There were others they could have at least auditioned. Elton John was hitting a rough patch at the time, perhaps he could have helped out. Something tells me Bobby would love to play Crocodile Rock. The flaw in the plan is that the first time Sir Elton threw one of his legendary tantrums, Billy would punch him in the dick, because this time I’ve gotta stand up for Billy: grown men throwing tantrums deserve a thorough dickpunching.

Rick Wakeman was also in a bit of a fallow period since wasting all of the money in Britain on an ice show to play arpeggios to. I have a feeling that the first time Rick opened his spangly cape to play two of his army of keyboards at the same time, Garcia would freak out and think he was a dragon and set him on fire. So, that’s a no for Rick Wakeman.

Stevie Wonder wouldn’t have worked because Phil still owes him $60 from a poker game and is ducking him.

Random Thoughts On The Dead

The Timi’i people have only five words for colors, which seems odd until you realize that they live in a triple canopied rainforest and the colors are Green, Really Green, Thing That’s About To Kill Me, Sun’s In My Eyes, and Night.

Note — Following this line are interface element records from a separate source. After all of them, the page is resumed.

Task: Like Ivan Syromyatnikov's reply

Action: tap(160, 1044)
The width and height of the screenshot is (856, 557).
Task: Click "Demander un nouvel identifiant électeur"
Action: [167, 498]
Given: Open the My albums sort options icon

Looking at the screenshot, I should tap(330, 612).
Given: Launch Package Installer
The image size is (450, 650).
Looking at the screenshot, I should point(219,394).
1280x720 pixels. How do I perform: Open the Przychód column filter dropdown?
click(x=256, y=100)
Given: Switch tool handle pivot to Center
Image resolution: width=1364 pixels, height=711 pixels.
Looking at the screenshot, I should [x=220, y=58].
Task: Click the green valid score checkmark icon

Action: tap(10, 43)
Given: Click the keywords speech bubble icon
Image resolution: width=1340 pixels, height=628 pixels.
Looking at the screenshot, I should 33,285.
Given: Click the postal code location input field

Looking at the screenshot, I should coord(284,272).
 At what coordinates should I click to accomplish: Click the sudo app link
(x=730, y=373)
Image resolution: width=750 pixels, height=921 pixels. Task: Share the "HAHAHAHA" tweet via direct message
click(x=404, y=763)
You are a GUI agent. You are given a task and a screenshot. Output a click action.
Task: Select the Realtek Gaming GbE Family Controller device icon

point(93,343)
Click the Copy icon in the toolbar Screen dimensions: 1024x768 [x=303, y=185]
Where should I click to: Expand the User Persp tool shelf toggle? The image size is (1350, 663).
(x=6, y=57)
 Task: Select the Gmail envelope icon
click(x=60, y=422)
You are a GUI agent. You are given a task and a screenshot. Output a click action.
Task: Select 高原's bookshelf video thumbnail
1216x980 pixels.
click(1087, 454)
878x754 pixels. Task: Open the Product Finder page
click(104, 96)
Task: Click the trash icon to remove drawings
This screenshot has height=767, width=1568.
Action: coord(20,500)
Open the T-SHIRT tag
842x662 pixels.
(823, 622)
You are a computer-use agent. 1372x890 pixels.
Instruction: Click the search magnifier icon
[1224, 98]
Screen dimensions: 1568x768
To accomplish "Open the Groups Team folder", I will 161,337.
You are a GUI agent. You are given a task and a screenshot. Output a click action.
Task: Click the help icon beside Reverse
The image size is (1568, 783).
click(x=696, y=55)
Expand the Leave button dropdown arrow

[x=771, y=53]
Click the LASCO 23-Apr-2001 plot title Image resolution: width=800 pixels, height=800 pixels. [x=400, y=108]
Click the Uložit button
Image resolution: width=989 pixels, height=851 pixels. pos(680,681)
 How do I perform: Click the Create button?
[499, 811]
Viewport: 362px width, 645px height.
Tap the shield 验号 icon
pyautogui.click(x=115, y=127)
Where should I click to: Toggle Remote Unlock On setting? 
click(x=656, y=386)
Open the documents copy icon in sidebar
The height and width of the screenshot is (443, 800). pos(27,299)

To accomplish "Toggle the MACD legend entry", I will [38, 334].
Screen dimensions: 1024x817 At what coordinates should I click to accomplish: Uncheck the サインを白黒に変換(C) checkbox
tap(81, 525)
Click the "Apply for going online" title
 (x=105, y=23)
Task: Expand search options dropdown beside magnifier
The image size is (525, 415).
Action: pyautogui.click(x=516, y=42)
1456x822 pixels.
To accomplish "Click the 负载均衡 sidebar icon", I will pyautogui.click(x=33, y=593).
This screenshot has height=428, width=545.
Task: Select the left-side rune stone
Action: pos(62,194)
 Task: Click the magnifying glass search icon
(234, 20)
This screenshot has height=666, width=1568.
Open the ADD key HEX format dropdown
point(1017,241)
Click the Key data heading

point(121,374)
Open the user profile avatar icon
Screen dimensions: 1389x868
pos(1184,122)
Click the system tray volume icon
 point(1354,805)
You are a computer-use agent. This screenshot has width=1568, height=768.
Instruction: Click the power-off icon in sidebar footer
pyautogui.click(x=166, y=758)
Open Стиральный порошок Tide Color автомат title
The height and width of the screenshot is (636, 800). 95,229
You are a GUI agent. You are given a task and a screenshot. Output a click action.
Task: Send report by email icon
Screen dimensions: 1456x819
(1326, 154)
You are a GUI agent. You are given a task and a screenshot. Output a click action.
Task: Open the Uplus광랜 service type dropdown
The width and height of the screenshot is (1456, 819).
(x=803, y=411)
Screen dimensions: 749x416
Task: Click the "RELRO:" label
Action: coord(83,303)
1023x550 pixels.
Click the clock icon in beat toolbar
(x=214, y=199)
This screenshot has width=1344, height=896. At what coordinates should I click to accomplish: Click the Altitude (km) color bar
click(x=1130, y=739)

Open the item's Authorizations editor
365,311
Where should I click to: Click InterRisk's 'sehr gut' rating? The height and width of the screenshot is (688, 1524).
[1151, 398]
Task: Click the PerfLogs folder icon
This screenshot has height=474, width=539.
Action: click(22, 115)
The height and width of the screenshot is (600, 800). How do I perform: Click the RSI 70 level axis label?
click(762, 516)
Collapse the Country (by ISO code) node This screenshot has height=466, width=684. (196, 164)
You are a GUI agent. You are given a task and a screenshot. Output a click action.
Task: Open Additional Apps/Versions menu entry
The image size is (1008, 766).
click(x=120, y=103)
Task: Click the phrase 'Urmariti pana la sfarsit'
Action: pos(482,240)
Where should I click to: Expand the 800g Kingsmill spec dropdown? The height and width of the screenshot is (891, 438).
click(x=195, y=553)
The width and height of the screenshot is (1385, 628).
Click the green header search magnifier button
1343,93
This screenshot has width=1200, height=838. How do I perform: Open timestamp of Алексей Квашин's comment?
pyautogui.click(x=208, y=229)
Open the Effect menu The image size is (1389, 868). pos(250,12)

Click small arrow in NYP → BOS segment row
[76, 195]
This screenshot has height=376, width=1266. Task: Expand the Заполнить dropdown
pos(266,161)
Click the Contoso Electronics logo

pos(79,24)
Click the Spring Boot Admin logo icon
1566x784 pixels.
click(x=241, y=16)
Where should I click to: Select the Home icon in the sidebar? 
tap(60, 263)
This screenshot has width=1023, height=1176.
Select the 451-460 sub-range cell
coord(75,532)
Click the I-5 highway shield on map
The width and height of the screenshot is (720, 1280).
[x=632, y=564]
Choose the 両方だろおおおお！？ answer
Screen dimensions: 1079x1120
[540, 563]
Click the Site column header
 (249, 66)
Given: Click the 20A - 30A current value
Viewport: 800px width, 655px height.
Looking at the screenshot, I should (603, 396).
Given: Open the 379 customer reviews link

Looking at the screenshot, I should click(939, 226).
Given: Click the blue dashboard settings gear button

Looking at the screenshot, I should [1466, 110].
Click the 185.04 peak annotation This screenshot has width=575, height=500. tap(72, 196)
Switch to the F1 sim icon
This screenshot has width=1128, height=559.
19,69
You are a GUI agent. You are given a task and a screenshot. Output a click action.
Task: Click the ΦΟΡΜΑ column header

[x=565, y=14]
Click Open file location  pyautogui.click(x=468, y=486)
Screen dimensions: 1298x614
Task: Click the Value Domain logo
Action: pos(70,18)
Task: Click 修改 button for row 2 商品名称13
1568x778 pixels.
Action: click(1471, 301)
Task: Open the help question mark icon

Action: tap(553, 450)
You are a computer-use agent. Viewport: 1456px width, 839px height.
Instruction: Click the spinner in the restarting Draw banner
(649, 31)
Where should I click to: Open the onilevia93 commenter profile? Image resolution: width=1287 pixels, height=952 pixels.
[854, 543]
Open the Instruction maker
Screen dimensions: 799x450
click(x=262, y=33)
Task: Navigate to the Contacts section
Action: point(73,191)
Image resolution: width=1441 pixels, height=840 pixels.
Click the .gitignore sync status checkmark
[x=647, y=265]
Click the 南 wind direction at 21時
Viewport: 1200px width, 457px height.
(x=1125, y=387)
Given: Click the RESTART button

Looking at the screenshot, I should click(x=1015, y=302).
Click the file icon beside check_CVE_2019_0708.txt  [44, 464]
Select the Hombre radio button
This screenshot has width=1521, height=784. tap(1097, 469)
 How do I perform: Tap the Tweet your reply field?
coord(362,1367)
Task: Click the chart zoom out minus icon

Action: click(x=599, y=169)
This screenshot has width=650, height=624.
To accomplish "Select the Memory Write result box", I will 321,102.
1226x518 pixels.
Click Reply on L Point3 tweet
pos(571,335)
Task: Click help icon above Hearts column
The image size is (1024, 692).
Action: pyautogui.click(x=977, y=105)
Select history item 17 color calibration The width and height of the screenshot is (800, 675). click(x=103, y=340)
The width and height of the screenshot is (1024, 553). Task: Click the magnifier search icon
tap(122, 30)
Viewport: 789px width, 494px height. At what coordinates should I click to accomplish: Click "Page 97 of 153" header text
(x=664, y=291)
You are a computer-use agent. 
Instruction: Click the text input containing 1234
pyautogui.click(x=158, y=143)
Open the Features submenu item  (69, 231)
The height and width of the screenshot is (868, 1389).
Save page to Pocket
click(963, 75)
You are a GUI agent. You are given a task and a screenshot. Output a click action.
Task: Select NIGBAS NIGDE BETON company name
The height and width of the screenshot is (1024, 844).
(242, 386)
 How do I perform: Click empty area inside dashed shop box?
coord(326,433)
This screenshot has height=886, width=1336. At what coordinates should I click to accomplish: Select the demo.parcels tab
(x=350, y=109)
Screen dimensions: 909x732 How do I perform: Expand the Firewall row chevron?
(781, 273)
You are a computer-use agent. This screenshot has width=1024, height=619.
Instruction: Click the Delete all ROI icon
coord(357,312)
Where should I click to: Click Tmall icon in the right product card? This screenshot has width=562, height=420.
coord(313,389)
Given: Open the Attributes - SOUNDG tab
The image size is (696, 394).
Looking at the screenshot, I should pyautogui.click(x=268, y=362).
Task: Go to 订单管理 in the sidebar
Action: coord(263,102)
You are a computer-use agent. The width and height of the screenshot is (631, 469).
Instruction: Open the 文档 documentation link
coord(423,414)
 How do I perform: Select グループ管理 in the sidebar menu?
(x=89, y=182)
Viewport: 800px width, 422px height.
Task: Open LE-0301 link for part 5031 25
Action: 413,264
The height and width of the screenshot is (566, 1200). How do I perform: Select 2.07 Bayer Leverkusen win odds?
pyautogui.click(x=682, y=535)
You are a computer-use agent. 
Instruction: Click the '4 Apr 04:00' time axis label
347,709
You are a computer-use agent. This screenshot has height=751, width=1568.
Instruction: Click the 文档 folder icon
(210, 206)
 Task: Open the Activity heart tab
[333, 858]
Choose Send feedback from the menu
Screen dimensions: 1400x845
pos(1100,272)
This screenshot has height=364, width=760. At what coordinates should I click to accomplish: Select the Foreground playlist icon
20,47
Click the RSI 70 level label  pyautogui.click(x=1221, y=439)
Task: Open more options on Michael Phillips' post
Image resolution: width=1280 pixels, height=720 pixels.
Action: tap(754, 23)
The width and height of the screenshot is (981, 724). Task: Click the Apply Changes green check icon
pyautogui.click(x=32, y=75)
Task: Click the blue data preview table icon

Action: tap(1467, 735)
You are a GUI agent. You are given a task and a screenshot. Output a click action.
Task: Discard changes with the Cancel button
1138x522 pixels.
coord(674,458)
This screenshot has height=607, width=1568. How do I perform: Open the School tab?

In Phil’s secret language of dreams, his word for “roadie” is the same as his word meaning “one about to be chastised.”

—————-

I sometimes need to hear five or six versions of the same song in a row. Part of that last sentence was a lie: I sometimes need to hear Mississippi Half-Step  five or six versions in a row.

 —————-

Bobby was never more than two or three feet away from the note he intended to sing. Sometimes, this was an exciting musical choice–listen to Sugar Magnolia. Sometimes. Garcia’s voice was too fragile and sweet for the rockers, but it was in tune far more often than Bobby’s. Phil’s voice had a weird barbershop quartet thing to it, plus Phil’s larynx had not been informed of the fact that Phil had perfect pitch. At shows in the ’80’s, Enthusiasts hoisted signs reading Let Phil Sing. Note that these signs did not say Let Phil Continue to Sing: it was clearly seen as a one-time thing.

Pig wasn’t so much good at singing notes as he was at singing songs.

——————-

I’ll give the Dead this: they wouldn’t have put up with that My Little Pony shit at all.

The Dead did not subvert gender roles: they rejected your post-modernity and replaced it with a system that encouraged calling your wife “your old lady,” out loud and in public and getting away with it, which if you think about it, is a pretty good trick the guys played on their old ladies.

——————–

Could it be a coincidence that Roe v. Wade occurred in 1973? Is it chance that the landmark reproductive rights decision took place the VERY SAME YEAR that the Dead was just, y’know, killin’ it?